Workgroups collected staff’s perceived needs and implicit vision for DEI and working globally. Workgroup members then used what they gleaned as the basis for deeper inquiry and proposal generation.
RESULTS
Personnel overlap on workgroups spurred cross-communication, exploration, and experimentation that challenged their implicit quick-fix assumptions. OD and DEI groups identified dynamics of (unintentional) bias related especially, but not exclusively, to race. The leadership group moved from individual member responsibility for line functions to collective responsibility for the enterprise. They were informed by, though did not privilege, their departments. Their momentum and attitudes shifted. Each workgroup began to see itself as contributing to the status quo they wanted to change.
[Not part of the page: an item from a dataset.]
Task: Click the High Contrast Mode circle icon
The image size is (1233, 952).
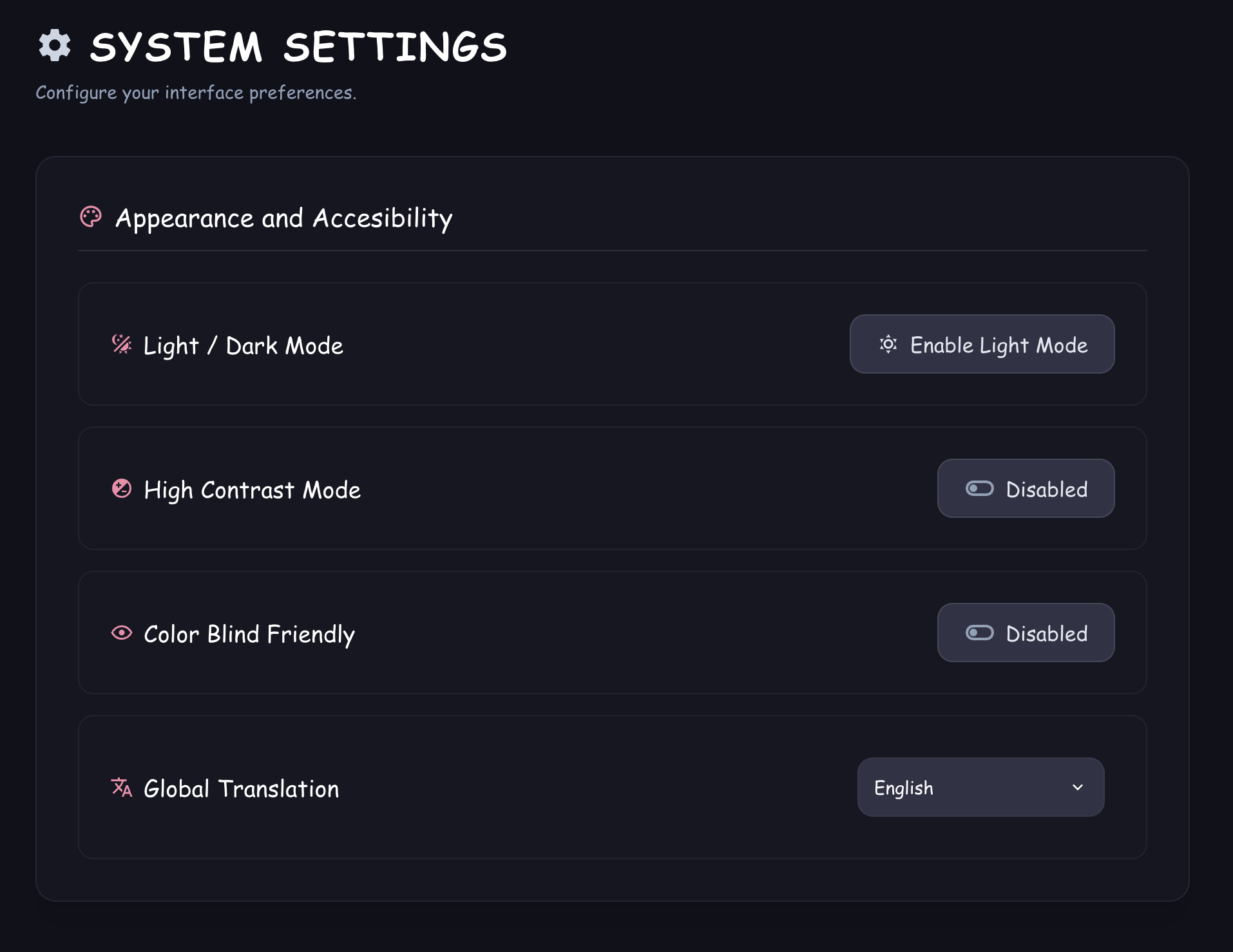Action: click(x=122, y=489)
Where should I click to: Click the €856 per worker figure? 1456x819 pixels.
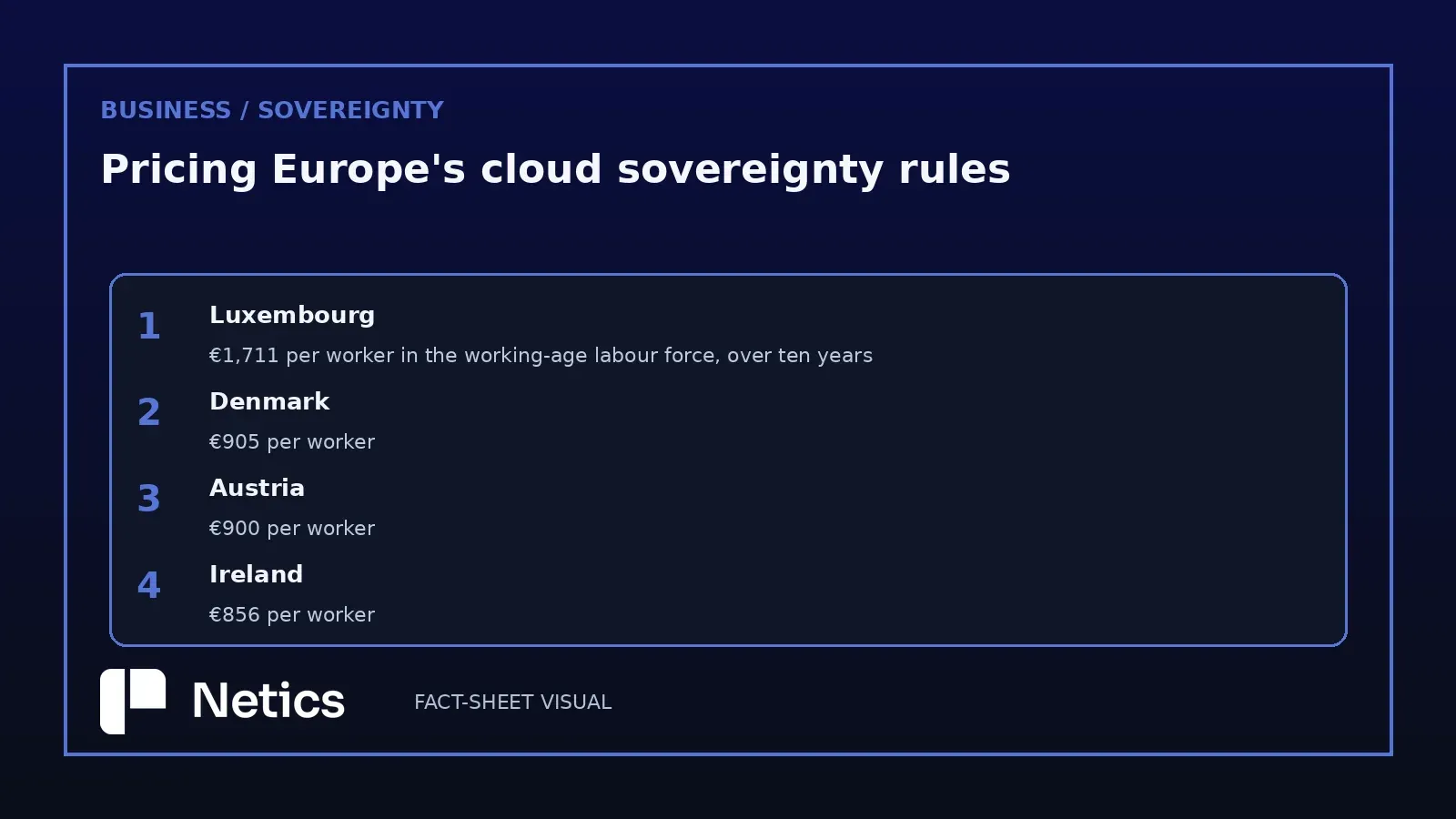point(292,615)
They took responsibility for work and process and investigated both in relationship to their goals. Each group took initiative, communicated, and coordinated with the others, and created timelines for task and process checks. They embedded attention to all three streams into ongoing practice.
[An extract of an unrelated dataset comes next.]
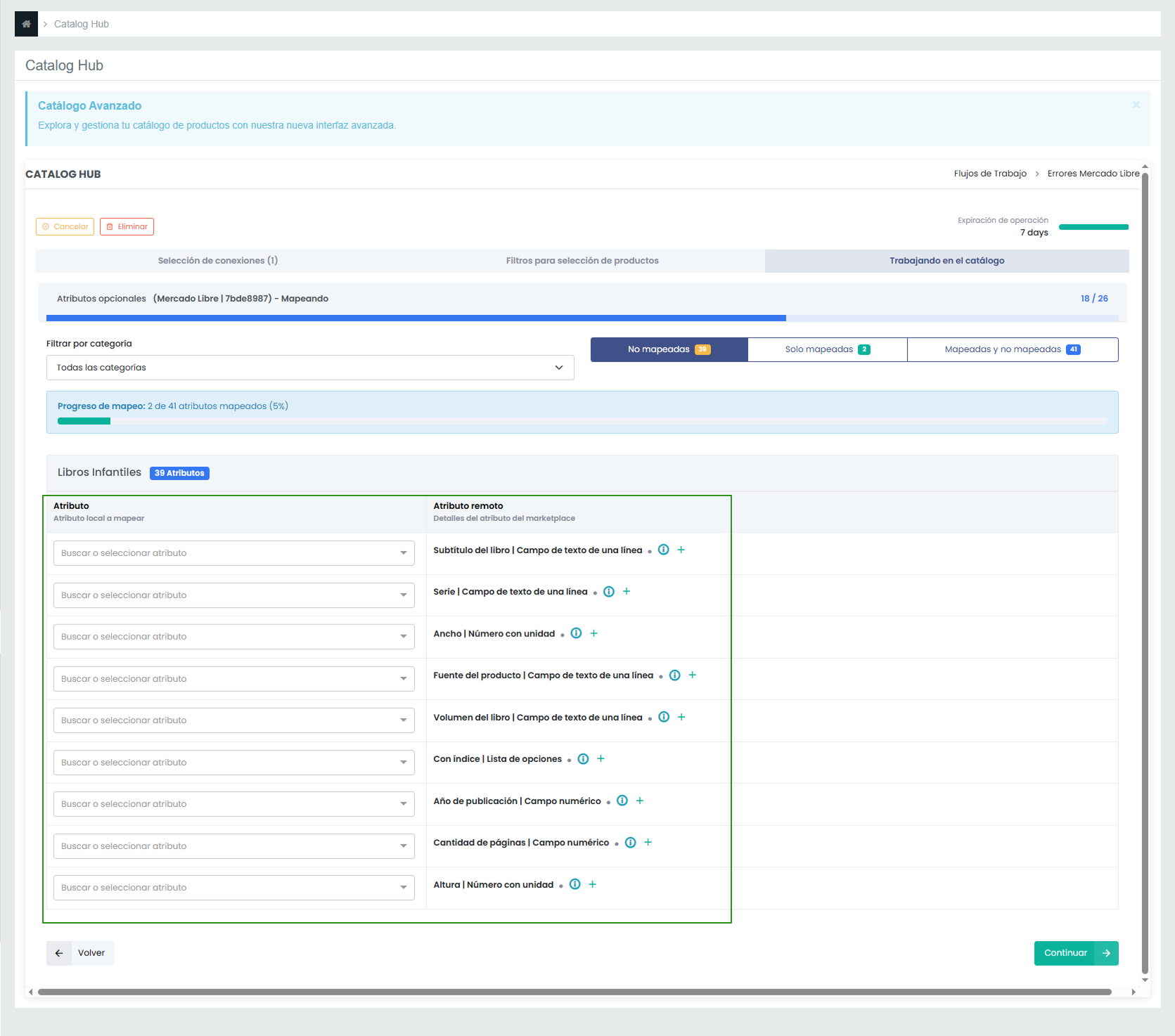This screenshot has height=1036, width=1175.
Task: Open info icon for Volumen del libro
Action: pyautogui.click(x=663, y=717)
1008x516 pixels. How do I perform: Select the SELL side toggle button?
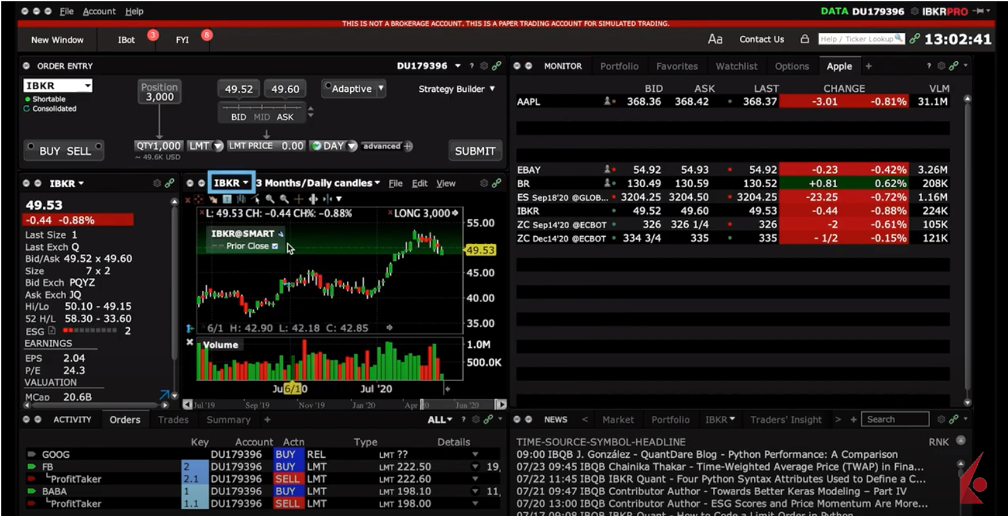coord(79,151)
Over the course of a year, Heather supported the Fund for Global Human Rights as it worked on a number of long-term organizational change processes — re-thinking leadership structures and organizational design as well bringing the lenses of equity and inclusion to organizational culture and practice. She partnered with us in multiple ways — team coaching, individual coaching, working with staff committees — to help us grapple with how to bring the strong values that define the work we do in the world more intentionally into the way we organize ourselves and operate as a team within the organization. Heather listens deeply and communicates with a gentle matter-of-factness that makes even the most difficult discussions and decisions seem manageable. She nurtured growth and self-awareness among our leadership team as we navigated sharp pain points and stressful times and created participatory processes that surfaced dynamics and frustrations that needed to be addressed. She also understands the complexity of DEI work in an international organization where there are multiple national contexts that have different experiences themselves and in relation to each other. Heather has also engaged with our Board of Directors to examine how dominant culture functions as a barrier to inclusiveness and to begin the process of changing policies and practices that hamper the ability of board members from wide-ranging backgrounds to fully participate.”